Reservoir sampling algorithm probability

Question

I'm reading about the reservoir sampling technique called Algorithm R.

The idea is we can take a sample of size $n$ from a population of size $N$ even when $N$ is unknown/too expensive to retrieve in $N$ time. I quote a sample implementation from wikipedia:

(*
 S has items to sample, R will contain the result
*)
ReservoirSample(S[1..n], R[1..k])
 // fill the reservoir array
 for i = 1 to k
     R[i] := S[i]

 // replace elements with gradually decreasing probability
 for i = k+1 to n
   j := random(1, i)   // important: inclusive range
   if j <= k
       R[j] := S[i]

The explanation for why this works:

The algorithm creates a "reservoir" array of size $k$ and populates it with the first $k$ items of $S$.
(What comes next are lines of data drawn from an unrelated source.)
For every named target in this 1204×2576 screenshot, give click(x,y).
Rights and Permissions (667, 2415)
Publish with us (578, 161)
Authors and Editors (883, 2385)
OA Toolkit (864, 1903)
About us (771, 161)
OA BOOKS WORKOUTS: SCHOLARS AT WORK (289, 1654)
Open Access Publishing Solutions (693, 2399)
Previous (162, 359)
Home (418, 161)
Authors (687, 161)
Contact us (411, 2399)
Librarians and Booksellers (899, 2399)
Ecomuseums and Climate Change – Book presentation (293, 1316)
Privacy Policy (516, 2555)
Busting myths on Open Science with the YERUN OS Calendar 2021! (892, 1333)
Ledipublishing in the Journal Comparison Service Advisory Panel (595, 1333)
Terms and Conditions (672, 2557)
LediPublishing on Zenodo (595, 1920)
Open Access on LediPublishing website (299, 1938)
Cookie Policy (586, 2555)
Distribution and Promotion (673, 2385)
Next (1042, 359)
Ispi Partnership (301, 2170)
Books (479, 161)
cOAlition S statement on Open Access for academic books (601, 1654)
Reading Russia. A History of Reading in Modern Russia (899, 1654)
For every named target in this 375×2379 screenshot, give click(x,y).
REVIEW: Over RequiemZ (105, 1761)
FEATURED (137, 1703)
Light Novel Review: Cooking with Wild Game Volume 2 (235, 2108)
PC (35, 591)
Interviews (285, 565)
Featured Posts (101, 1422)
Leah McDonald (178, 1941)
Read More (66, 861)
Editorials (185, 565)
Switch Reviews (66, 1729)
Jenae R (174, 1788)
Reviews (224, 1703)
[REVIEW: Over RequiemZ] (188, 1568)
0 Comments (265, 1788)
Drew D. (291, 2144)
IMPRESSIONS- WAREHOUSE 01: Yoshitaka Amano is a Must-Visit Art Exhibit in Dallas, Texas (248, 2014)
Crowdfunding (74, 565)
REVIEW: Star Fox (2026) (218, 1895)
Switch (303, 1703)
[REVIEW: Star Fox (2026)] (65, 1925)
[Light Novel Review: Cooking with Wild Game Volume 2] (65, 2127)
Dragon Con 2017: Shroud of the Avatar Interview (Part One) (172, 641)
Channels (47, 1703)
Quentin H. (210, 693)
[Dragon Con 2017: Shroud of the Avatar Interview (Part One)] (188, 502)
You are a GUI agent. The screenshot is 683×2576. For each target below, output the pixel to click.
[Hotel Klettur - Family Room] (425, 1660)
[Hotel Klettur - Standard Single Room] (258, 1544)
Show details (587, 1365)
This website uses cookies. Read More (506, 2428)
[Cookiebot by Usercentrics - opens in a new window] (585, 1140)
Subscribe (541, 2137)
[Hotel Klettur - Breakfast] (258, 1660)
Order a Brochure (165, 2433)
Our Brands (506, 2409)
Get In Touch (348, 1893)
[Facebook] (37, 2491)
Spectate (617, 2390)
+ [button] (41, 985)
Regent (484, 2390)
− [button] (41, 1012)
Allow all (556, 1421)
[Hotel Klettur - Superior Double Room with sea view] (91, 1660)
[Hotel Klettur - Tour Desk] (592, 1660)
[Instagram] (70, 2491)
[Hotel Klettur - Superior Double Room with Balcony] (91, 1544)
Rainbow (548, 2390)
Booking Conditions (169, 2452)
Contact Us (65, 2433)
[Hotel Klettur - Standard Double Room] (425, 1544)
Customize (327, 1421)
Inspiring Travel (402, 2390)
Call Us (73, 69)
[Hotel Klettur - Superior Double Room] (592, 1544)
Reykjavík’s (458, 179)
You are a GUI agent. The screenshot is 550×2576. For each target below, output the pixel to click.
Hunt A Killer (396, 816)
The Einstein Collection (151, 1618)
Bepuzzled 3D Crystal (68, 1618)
That is pretty clear, the first for loop in the code sample does that. Then:

It then iterates through the remaining elements of $S$ until $S$ is exhausted. At the $i$-th element of $S$, the algorithm generates a random number $j$ between $1$ and $i$. If $j$ is less than or equal to $k$, the $j$-th element of the reservoir array is replaced with the $i$-th element of $S$.

Also clear. But here comes the Math:

In effect, for all $i$, the $i$-th element of $S$ is chosen to be included in the reservoir with probability $\frac{k}{i}$.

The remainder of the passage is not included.